Pedido de medidas protetivas: ao comparecer na Delegacia de Polícia, a vítima deve pedir medidas protetivas diretamente ao Delegado. As medidas mais comuns são: proibição de aproximação, proibição de qualquer contato e proibição de frequência à residência e local de trabalho da vítima, afastamento do agressor do lar e suspensão de visitas aos filhos.

Não há necessidade de advogado, nem de testemunhas para esse pedido. Até mesmo um pedido de próprio punho, juntado no inquérito, tem validade. Caso não seja formulado o pedido, deve procurar um Promotor de Justiça ou a Defensoria Pública da vítima.

Comunicar o descumprimento das medidas protetivas:

Deferidas as medidas, havendo descumprimento pelo agressor (telefonemas, ameaças, recados), a vítima deve registrar novo boletim de ocorrência. Em casos mais graves, deve refugiar-se em local seguro e procurar um Promotor de Justiça. O agressor pode se advertido ou preso.
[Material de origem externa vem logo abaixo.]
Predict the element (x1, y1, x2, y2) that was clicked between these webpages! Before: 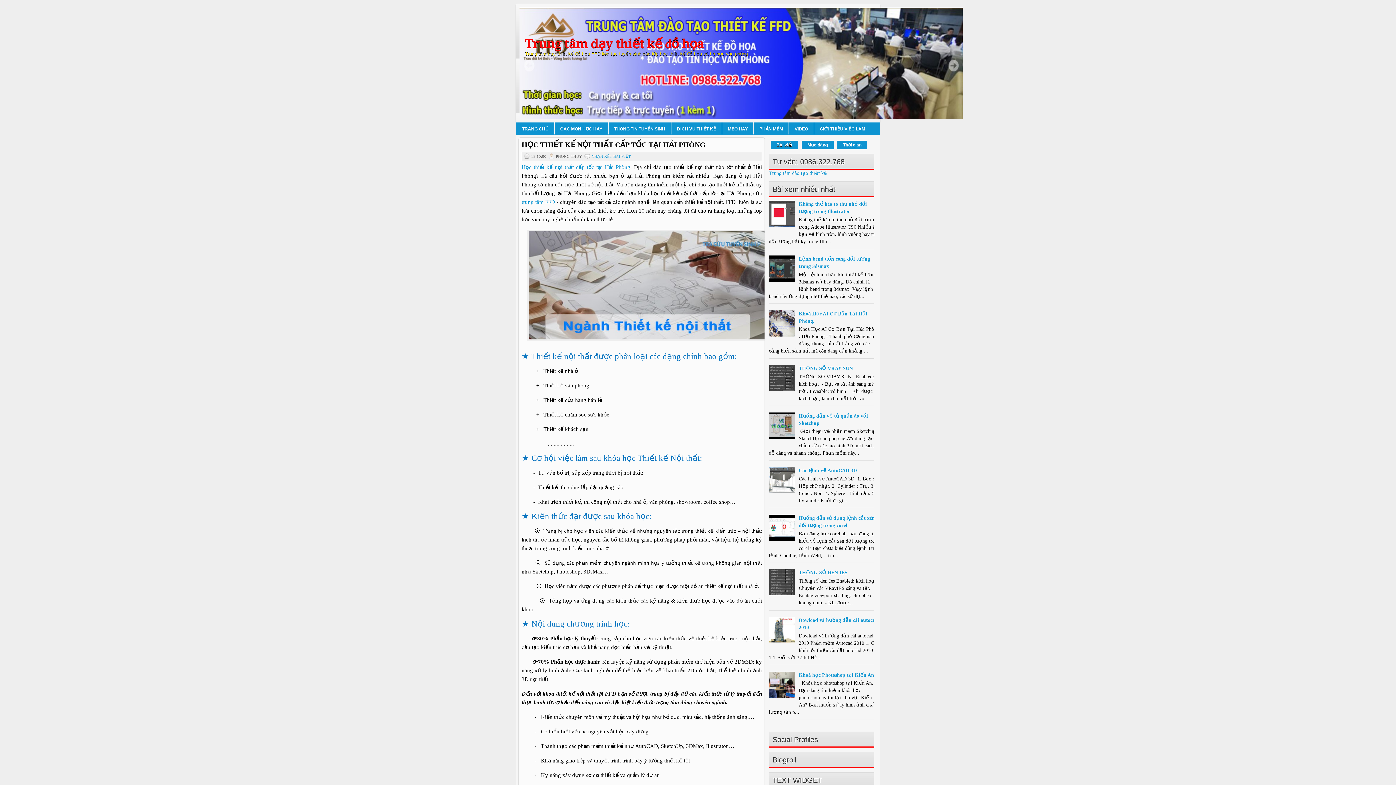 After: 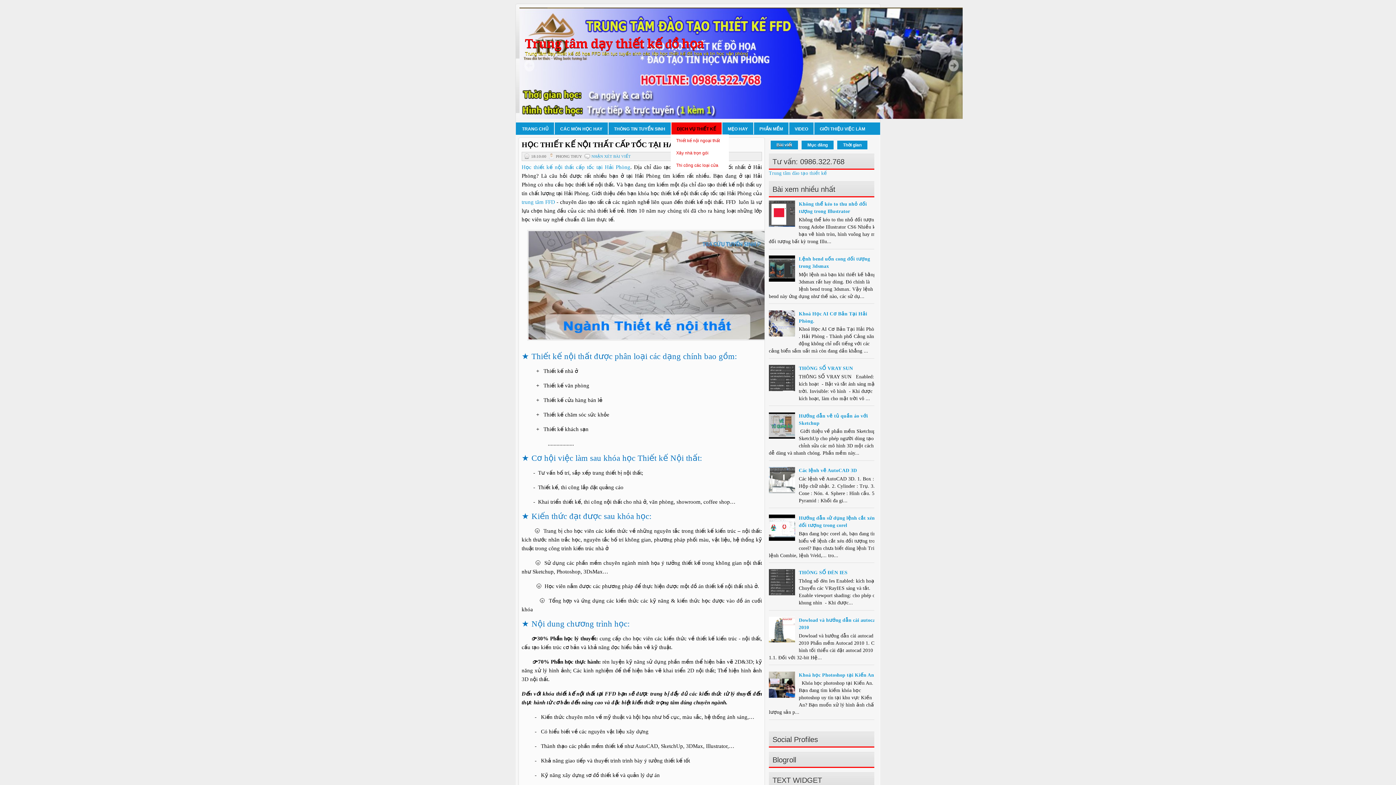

Procurar atendimento: a violência sempre gera danos à saúde física ou psicológica.  Doenças e traumas precisam ser superados e vencidos. Por isso, após livrar-se do perigo, a vítima deve procurar a rede de atendimento.

Comparecer às audiências: é muito importante que a vítima não falte quando intimada para as audiências. Também, caso precise mudar de endereço, deve informar onde irá residir. Esses dados podem ficar em sigilo, para sua segurança.

Ser confiante: a vítima deve ter fé e acreditar que pode superar esse triste momento.

Só a vítima é capaz de reescrever sua história, um capítulo por vez, uma página de vitória por dia, até que chegue ao capítulo final com o título “uma nova mulher”.